**PROBLEM TO WORK ON:**
An exact restatement is required. Cover only the lines of the records from the first through the line with "You are a GUI", and skip pictures.

-------- DATA SHOWN --------

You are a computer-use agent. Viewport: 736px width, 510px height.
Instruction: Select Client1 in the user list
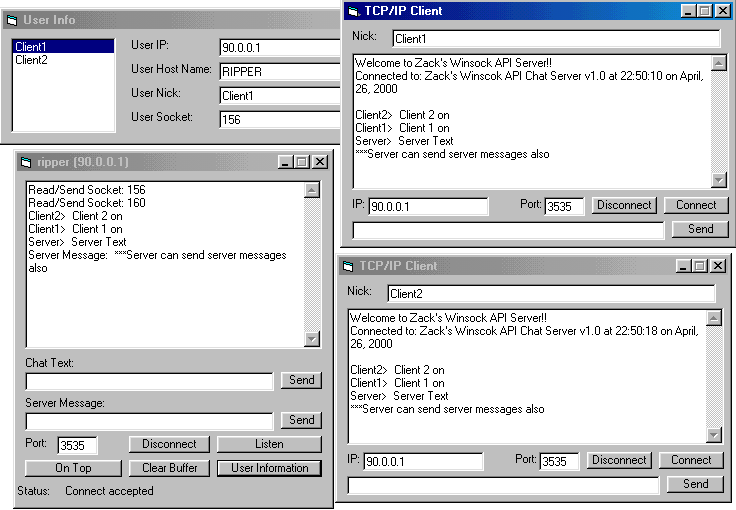point(31,47)
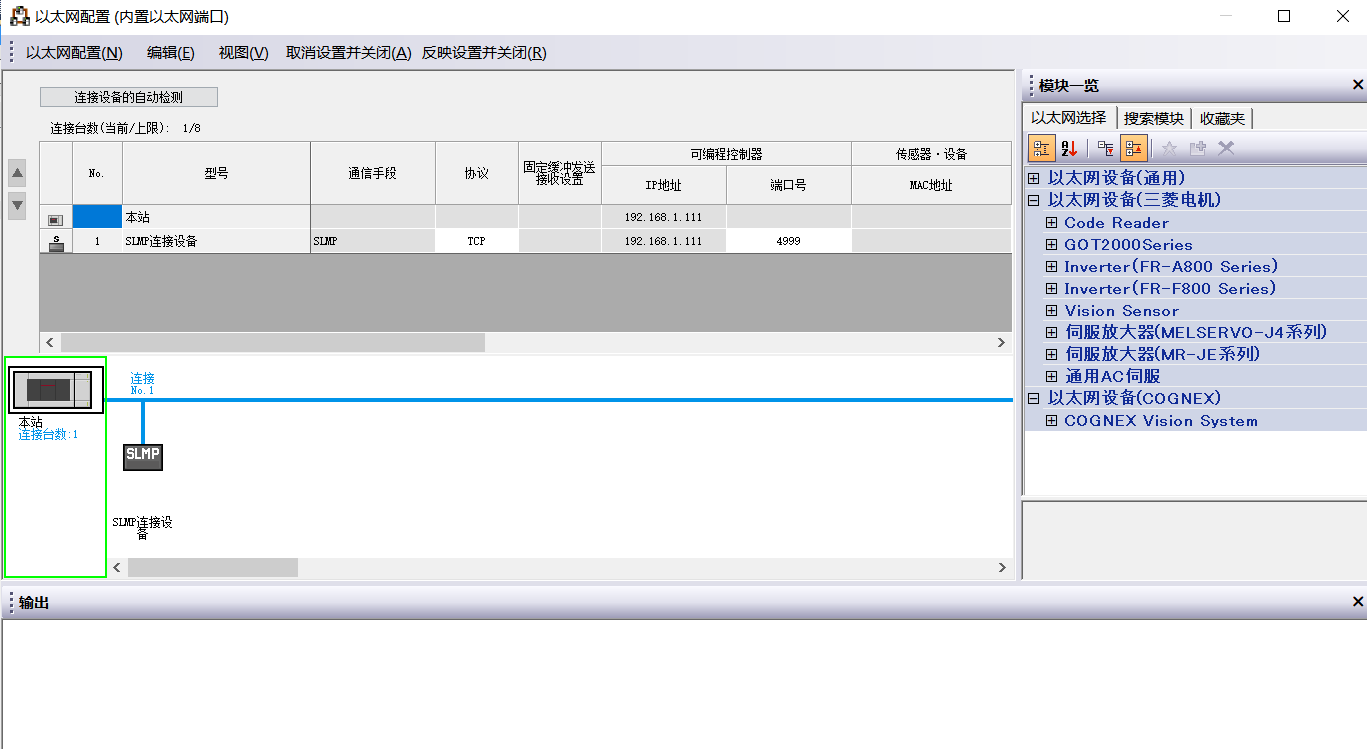Switch to the 搜索模块 tab

[1153, 118]
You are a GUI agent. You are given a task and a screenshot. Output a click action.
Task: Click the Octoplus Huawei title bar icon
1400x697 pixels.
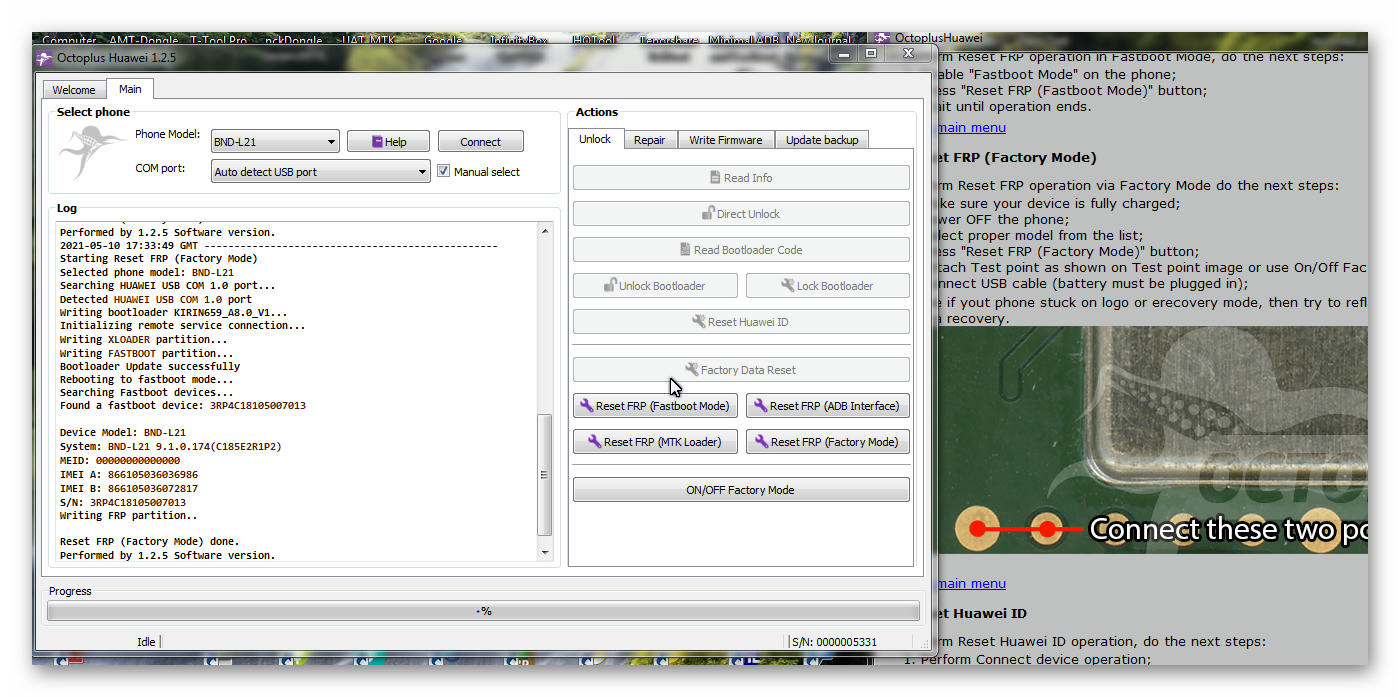point(45,58)
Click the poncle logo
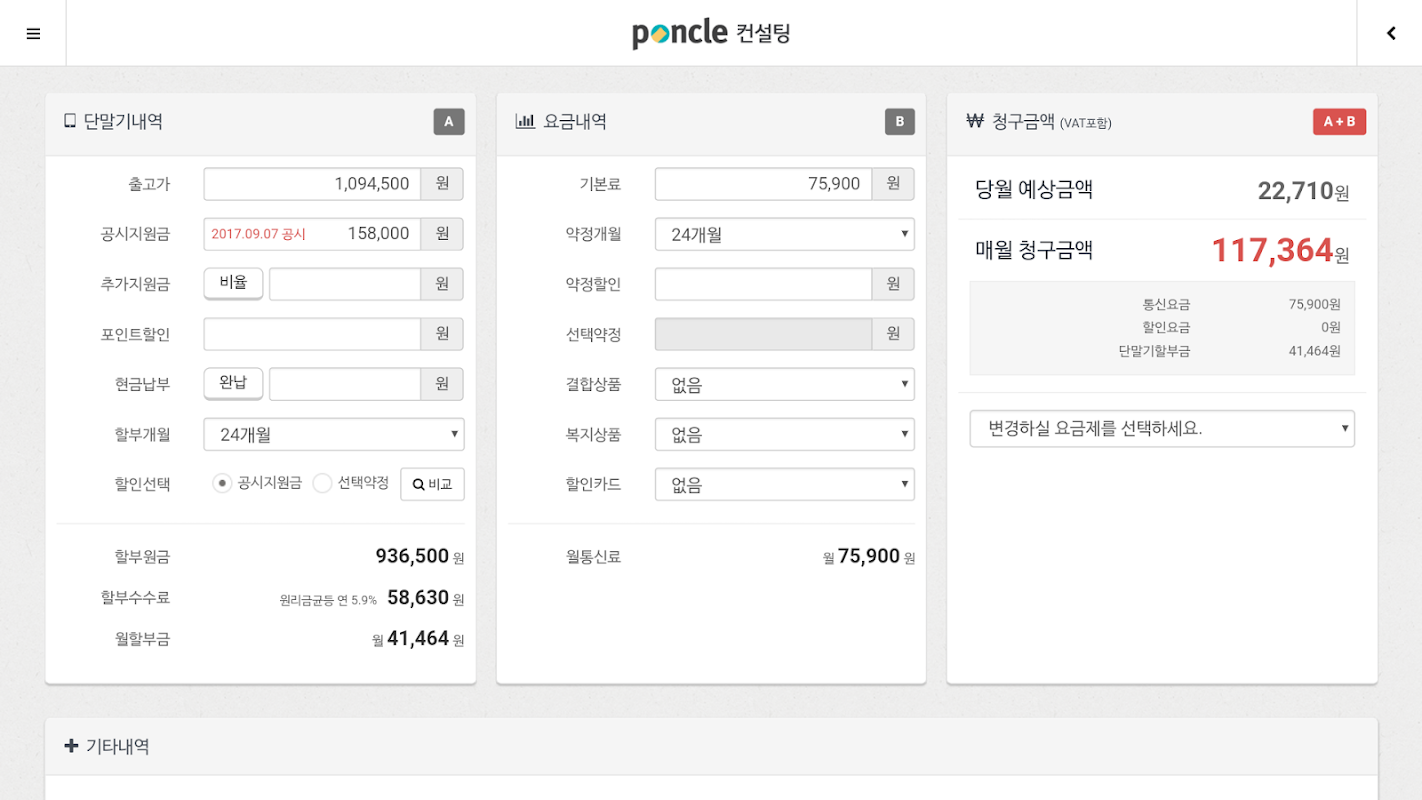 [x=680, y=33]
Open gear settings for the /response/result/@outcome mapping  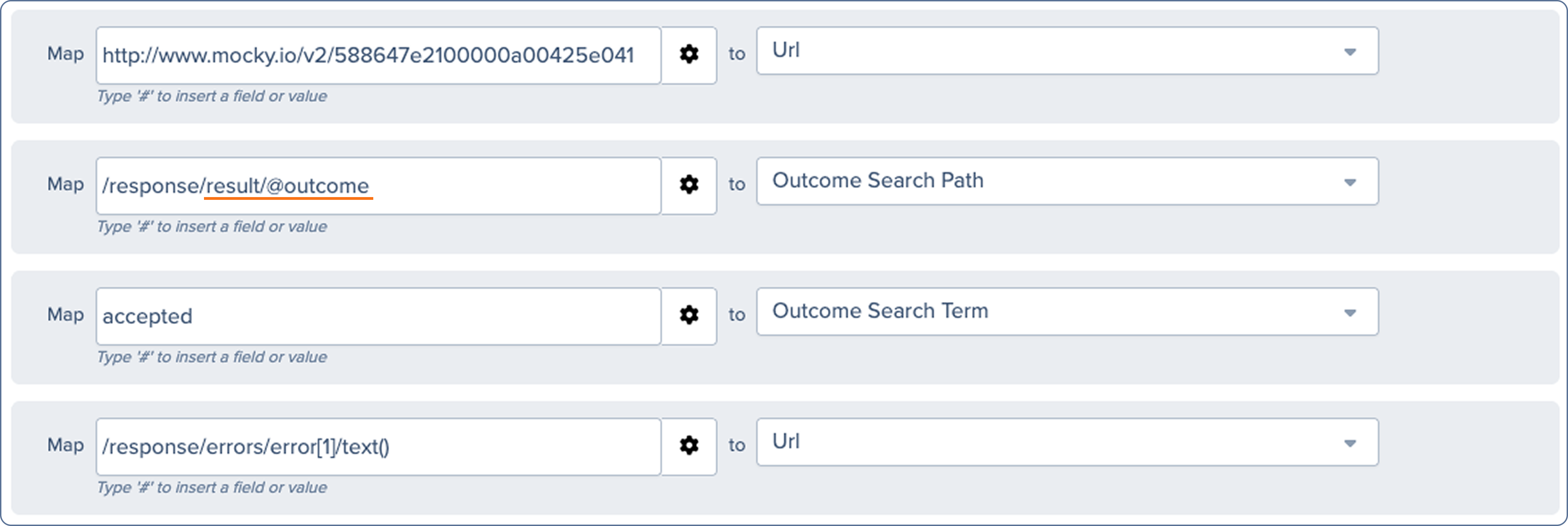coord(689,185)
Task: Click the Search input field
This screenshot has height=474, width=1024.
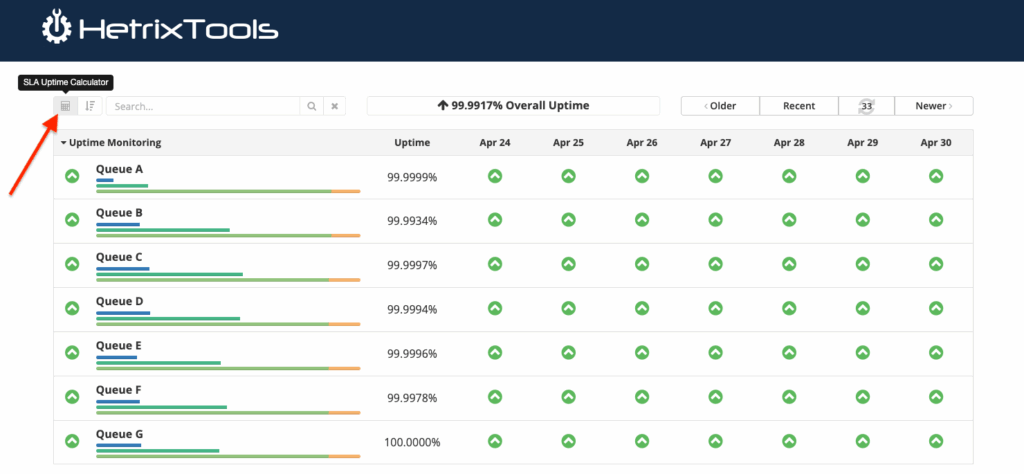Action: click(203, 106)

--------

**SOLUTION FOR THIS EXERCISE:**
You are a computer-use agent. Viewport: 736px width, 510px height.
Instruction: Select Client1 in the user list
point(31,47)
Switch to the 搜索模块 tab

[1153, 118]
You are a GUI agent. You are given a task and a screenshot. Output a click action.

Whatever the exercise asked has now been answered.